Eventually, they’ll need actual results. But it’s OK to take the little slivers as they come.

27. Detroit Tigers

Record: 14-26
Last Power Ranking: 28

It seems like every team has had a load of injuries and illnesses this season, but Cody Stavenhagen’s story on Friday makes a case that the Tigers have had more than their fair share:

  • A.J. Hinch, who’s trying to find the right path forward, missed a game due to a non-COVID illness.
  • Austin Meadows got an inner-ear infection that caused a vertigo-induced trip to the injured list.
  • One of their best relievers, Will Vest, went on the COVID-19 list.
  • Eduardo Rogríguez left Wednesday’s start in the first inning with pain in his left side.

There were six more injury-related notes in the story that had nothing to do with the players just mentioned. Pray for Tarik Skubal, the only member of the Tigers’ Opening Day rotation who’s still healthy.

“Dude, let’s get some bubble wrap,” said catcher Tucker Barnhart on a recent flight. “We gotta get you away from everyone.”

28. Kansas City Royals

Record: 14-26
Last Power Ranking: 26

Does anyone else feel like there’s something unsavory about Zack Greinke getting mentioned in every story about starting pitchers who could get traded at the deadline? It feels like he should be off-limits after re-signing with Kansas City after 11 seasons with other teams.

But that’s what happens when the Royals are toiling in the bottom five of the power rankings every week and Greinke did everything to make himself better this season, as our Alec Lewis described in a story that included a gem of a quote from Gil Meche: “Dude, I’m telling you, he’s a competitive little shit.”
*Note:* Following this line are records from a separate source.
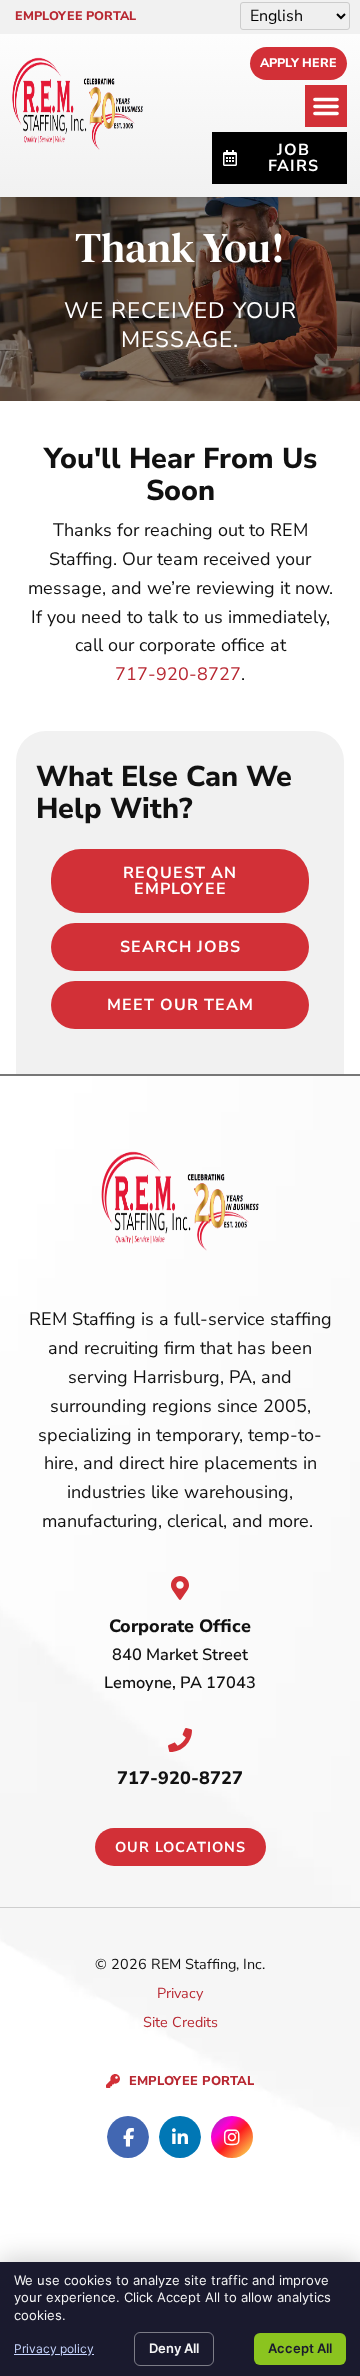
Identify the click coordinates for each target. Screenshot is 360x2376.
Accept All (300, 2348)
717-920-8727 (178, 674)
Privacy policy (54, 2348)
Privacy (180, 1993)
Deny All (174, 2348)
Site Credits (180, 2022)
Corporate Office (180, 1626)
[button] (326, 106)
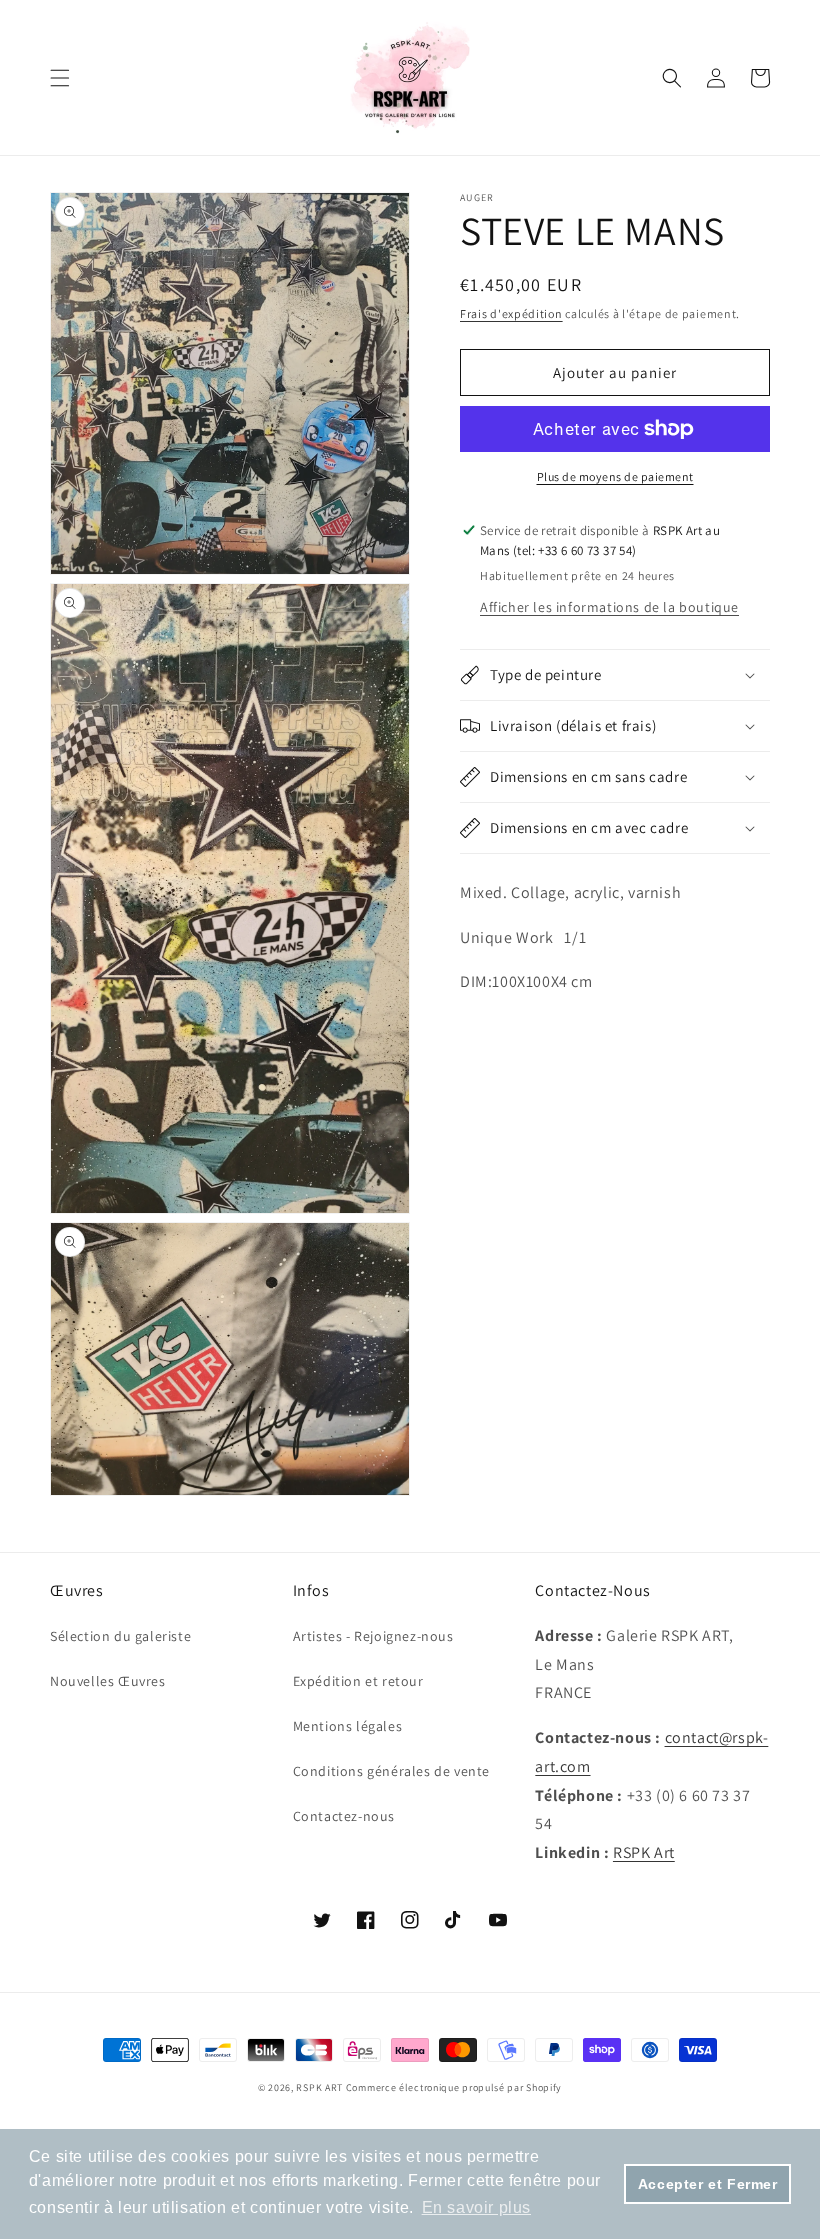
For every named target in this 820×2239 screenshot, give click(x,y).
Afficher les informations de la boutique (609, 607)
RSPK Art (644, 1852)
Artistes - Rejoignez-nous (373, 1636)
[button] (60, 78)
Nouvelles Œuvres (108, 1681)
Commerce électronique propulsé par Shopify (454, 2087)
It’s not all gloom-and-doom in Kansas City, however. Bobby Witt Jr. seems like he’s on the cusp of a breakout. That wasn’t enough to save the hitting coach’s job, however.

29. Washington Nationals

Record: 14-28
Last Power Ranking: 29

How are you doing, Nationals fans?

The team’s defense has been the stuff of lowlight reels at multiple points this season, which is a problem (though they did turn a triple play on Friday). Their baserunning is keeping up with the defense, step for step, apparently:

Mind you, this was in a two-run game.

Juan Soto is in the news, which is usually good except when he’s listed in trade rumors. For a franchise that saw Bryce Harper and Anthony Rendon walk out the door and traded away Max Scherzer and Trea Turner, it’s enough to bring up bad feelings, even if he’s not going anywhere just yet.

Speaking of superstars of the recent past, Turner is coming into town this week with the Dodgers. Washington’s primary return in that deal, Josiah Gray and Keibert Ruiz, will likely be the starting battery on Tuesday, a status check on the state of this Nationals retooling.
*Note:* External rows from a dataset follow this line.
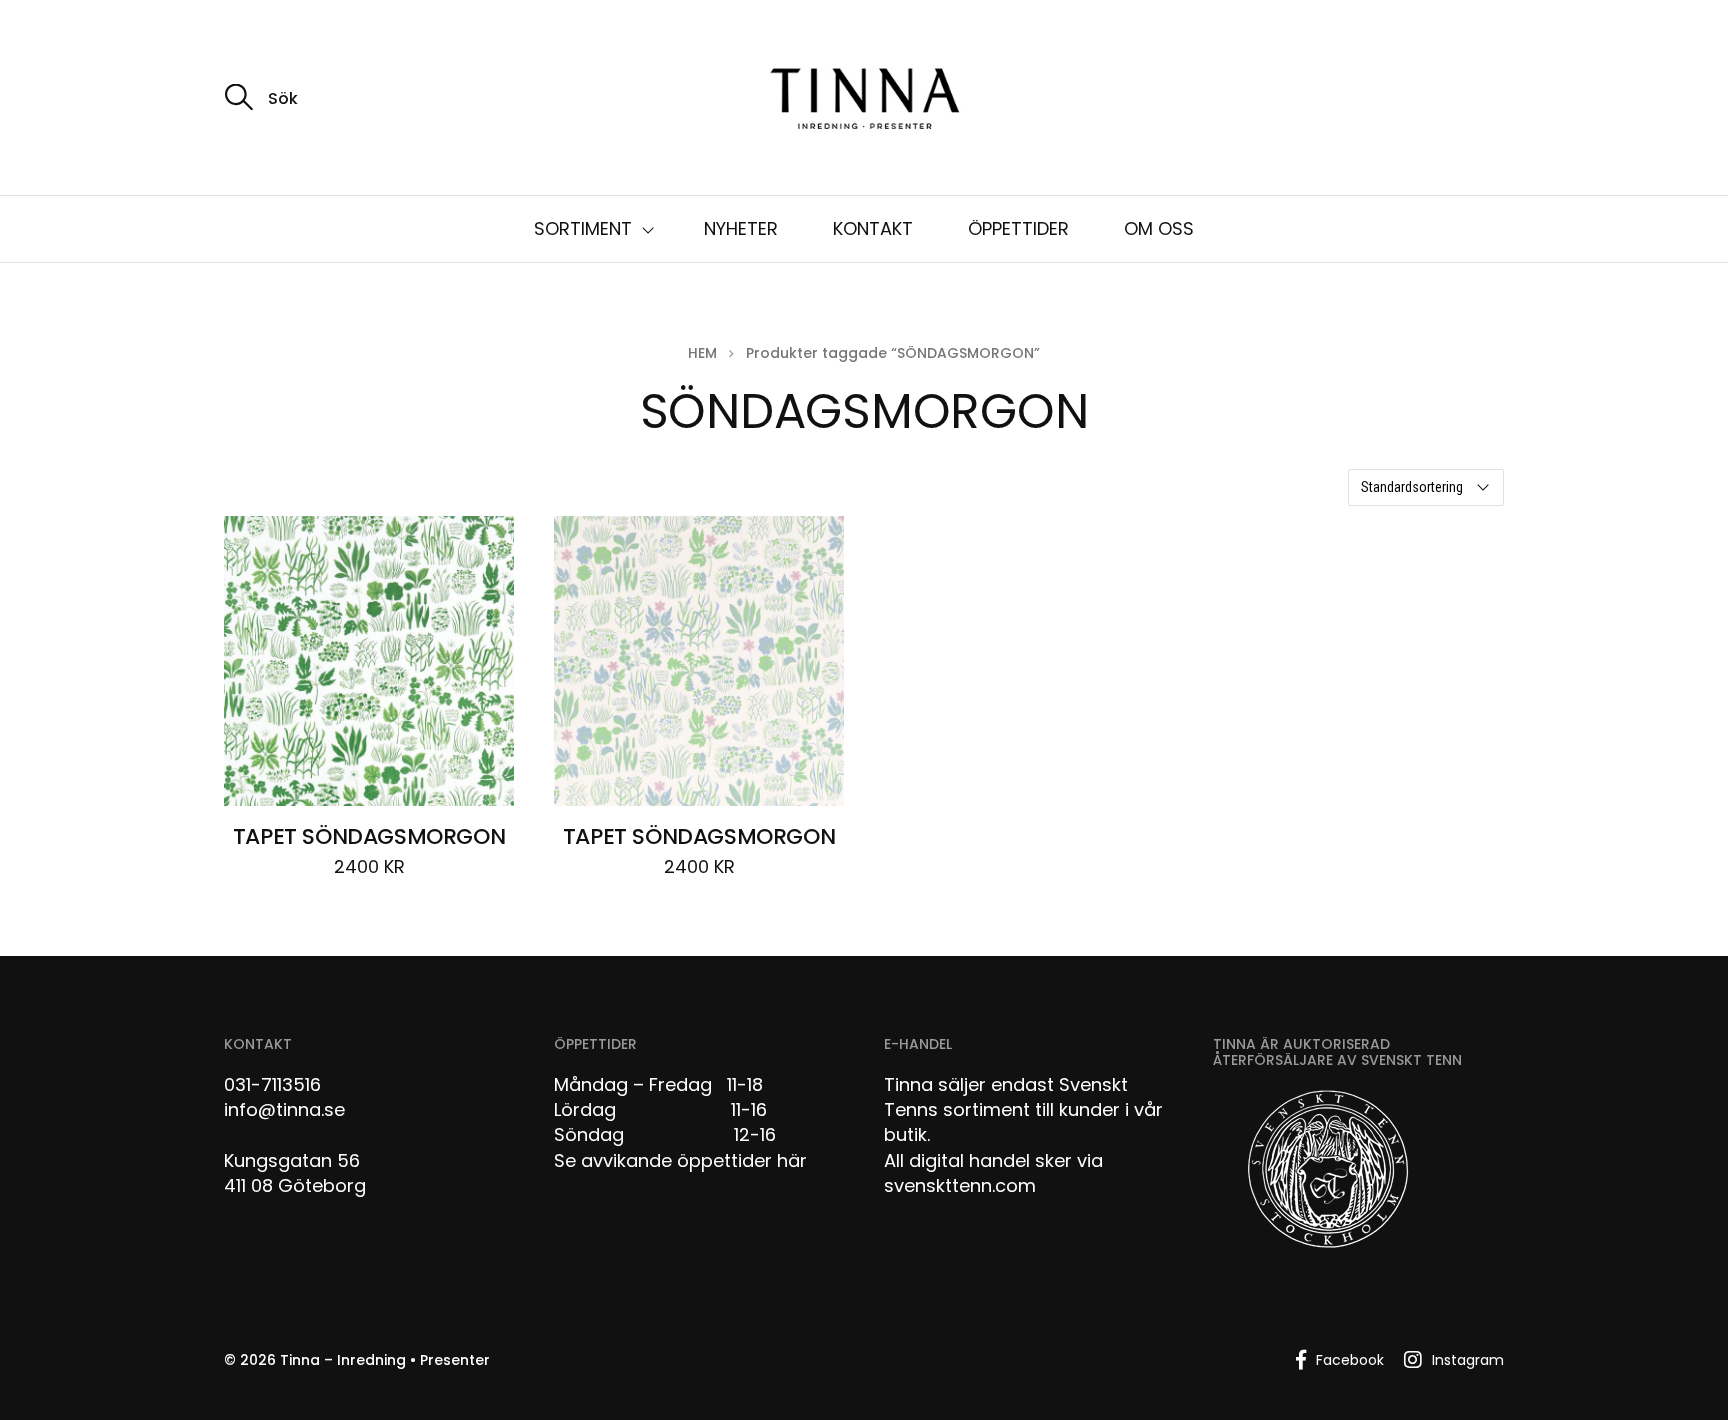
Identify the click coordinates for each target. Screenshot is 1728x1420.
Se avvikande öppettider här (680, 1160)
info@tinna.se (284, 1109)
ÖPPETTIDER (1018, 228)
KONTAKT (873, 228)
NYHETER (741, 228)
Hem (702, 353)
Then there are the other lingering questions for the franchise, from ownership to front office and even the manager.

Everyone good?

30. Cincinnati Reds

Record: 12-28
Last Power Ranking: 30

[deep, extended sigh]

This is a depressing bit of history C. Trent Rosecrans dropped on us last week:

A Reds starter didn’t complete six innings in any of their first 31 games of the season, the longest such streak since 1893, when the mound was moved to 60 feet, 6 inches.

The good news is, the Reds are starting to get healthy. Joey Votto was activated off the injured list just as the club got to Toronto and he slugged his first homer of the year on Sunday in front of his hometown crowd. Luis Castillo has taken his stead back in the rotation, at least until a juicy enough offer rolls around.
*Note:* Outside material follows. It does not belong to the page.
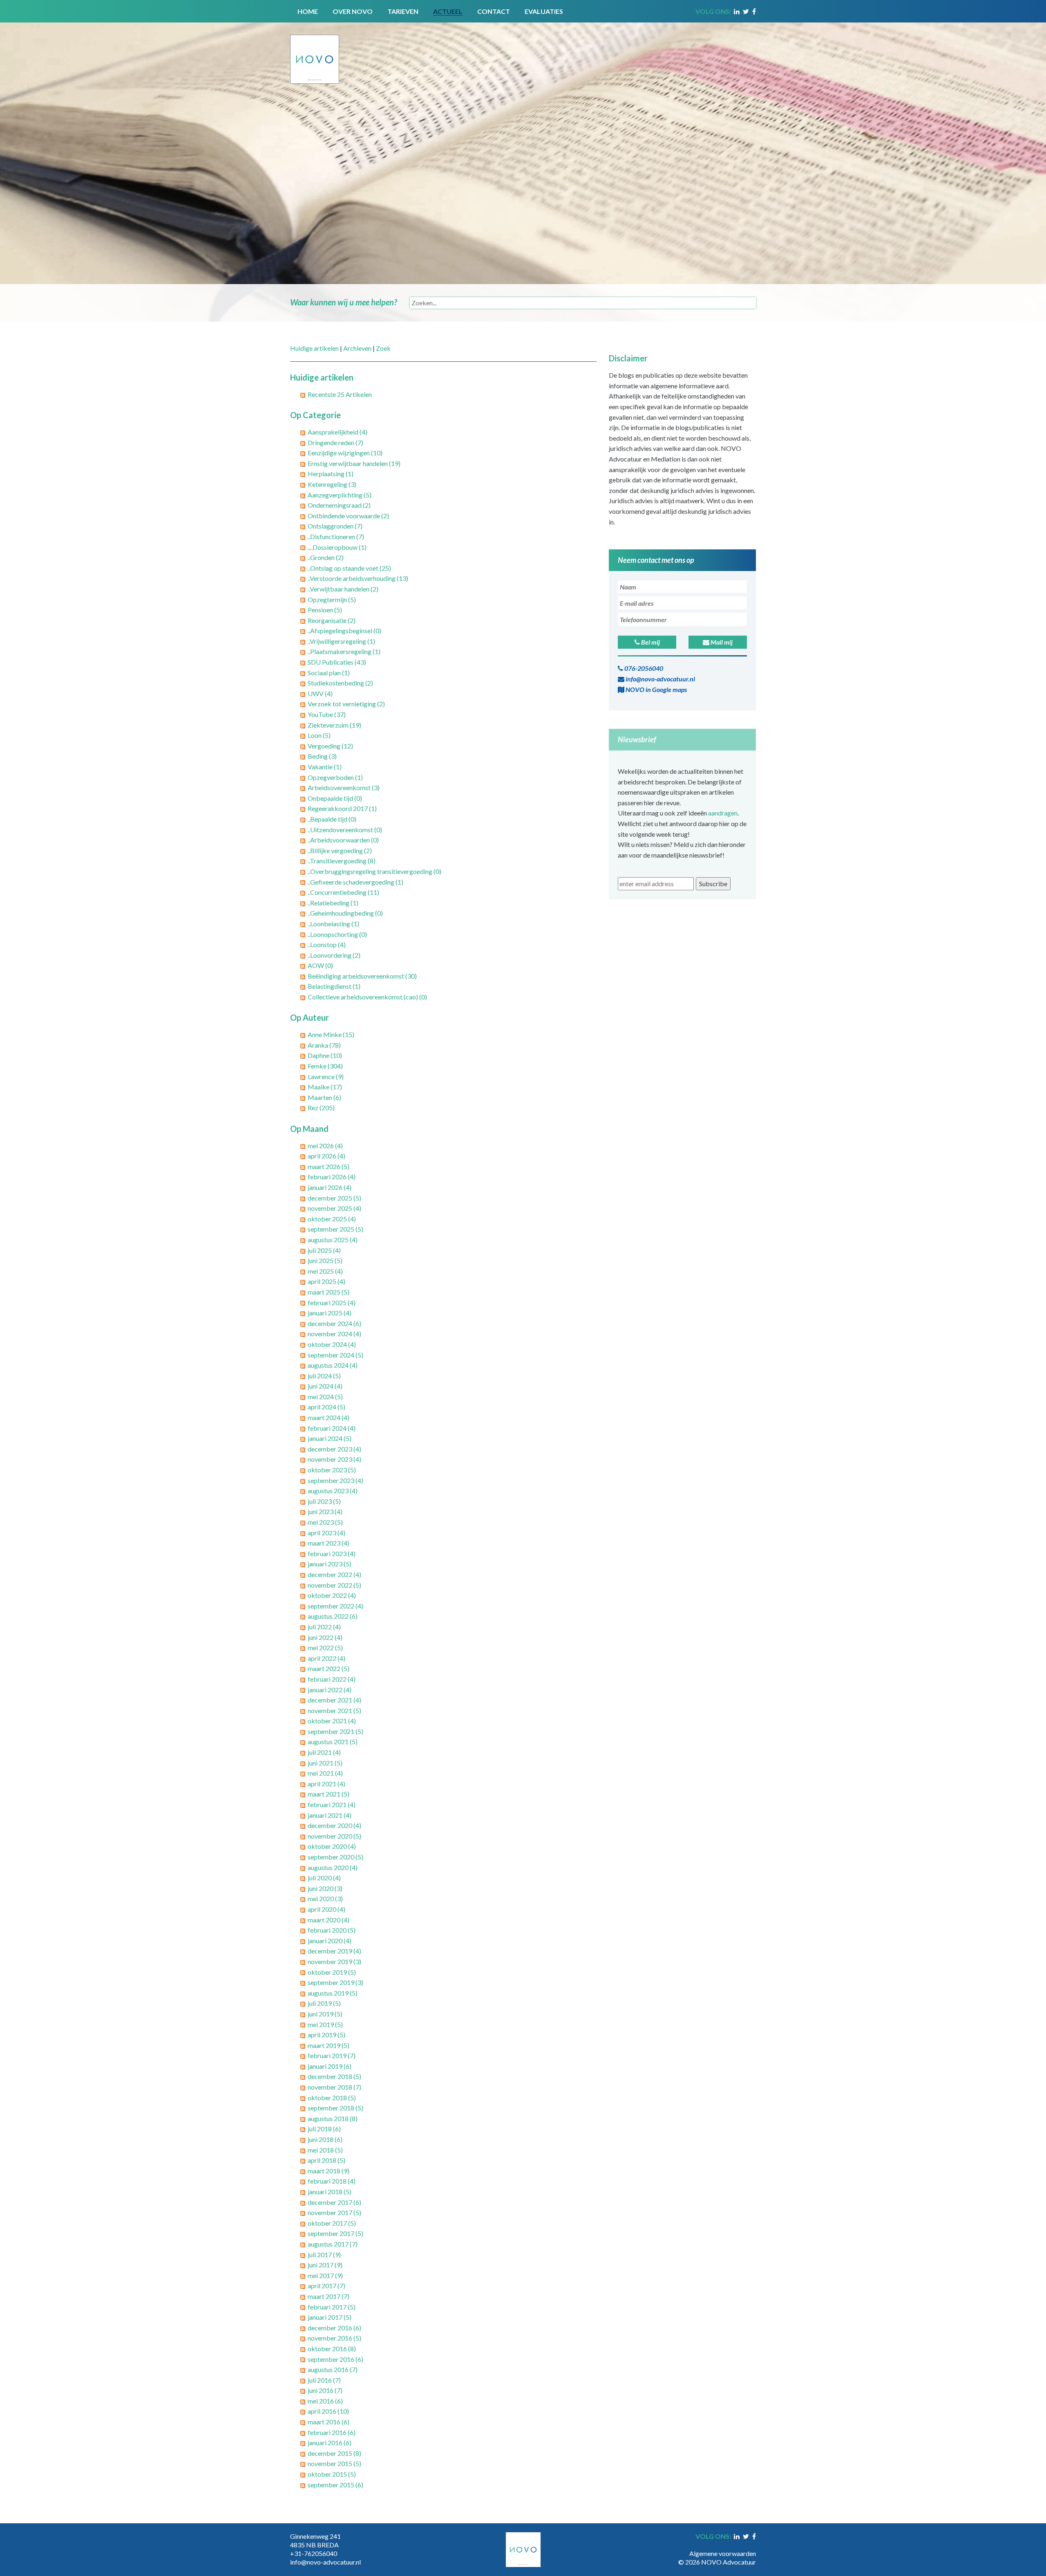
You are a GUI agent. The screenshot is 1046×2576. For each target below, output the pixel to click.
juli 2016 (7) (324, 2380)
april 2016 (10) (328, 2411)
Also, Hunter Greene is making some strides. First, it was the no-hit outing against the Pirates. He followed it up by pitching well on Saturday night, too. Turns out, even guys capable of throwing well over 100 mph could still benefit from amped-up usage of his breaking ball. Greene has found his slider, and he’s throwing the heck out of it.

Of course, the Reds lost that game, too. They’ve lost a lot of those this year.